→ Entries shown
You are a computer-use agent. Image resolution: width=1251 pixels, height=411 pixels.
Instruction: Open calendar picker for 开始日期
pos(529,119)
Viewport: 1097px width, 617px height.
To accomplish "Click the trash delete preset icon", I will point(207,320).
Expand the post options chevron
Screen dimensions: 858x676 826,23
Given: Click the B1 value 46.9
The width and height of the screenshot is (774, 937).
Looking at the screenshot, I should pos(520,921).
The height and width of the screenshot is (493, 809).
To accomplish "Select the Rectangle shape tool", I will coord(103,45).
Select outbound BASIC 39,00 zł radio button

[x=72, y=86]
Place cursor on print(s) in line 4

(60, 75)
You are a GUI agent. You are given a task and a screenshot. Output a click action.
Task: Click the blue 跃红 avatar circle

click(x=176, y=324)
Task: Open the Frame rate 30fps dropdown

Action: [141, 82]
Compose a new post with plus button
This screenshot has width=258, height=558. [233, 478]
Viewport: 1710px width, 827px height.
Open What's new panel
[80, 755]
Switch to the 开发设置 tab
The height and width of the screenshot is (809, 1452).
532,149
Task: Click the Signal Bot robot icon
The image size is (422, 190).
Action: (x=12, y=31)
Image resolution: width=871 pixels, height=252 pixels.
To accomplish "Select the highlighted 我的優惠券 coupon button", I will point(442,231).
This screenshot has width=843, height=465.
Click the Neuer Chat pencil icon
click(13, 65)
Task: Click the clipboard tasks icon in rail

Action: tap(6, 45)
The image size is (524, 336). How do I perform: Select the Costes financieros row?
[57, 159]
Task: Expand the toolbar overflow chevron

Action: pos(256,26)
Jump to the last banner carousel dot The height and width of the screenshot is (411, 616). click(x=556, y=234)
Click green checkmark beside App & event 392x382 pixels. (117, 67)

→ What is being asked
Each line in the material above that mentions the word "Viewport" must be copied.

→ Written solution
Viewport: 1097px width, 617px height.
Viewport: 1710px width, 827px height.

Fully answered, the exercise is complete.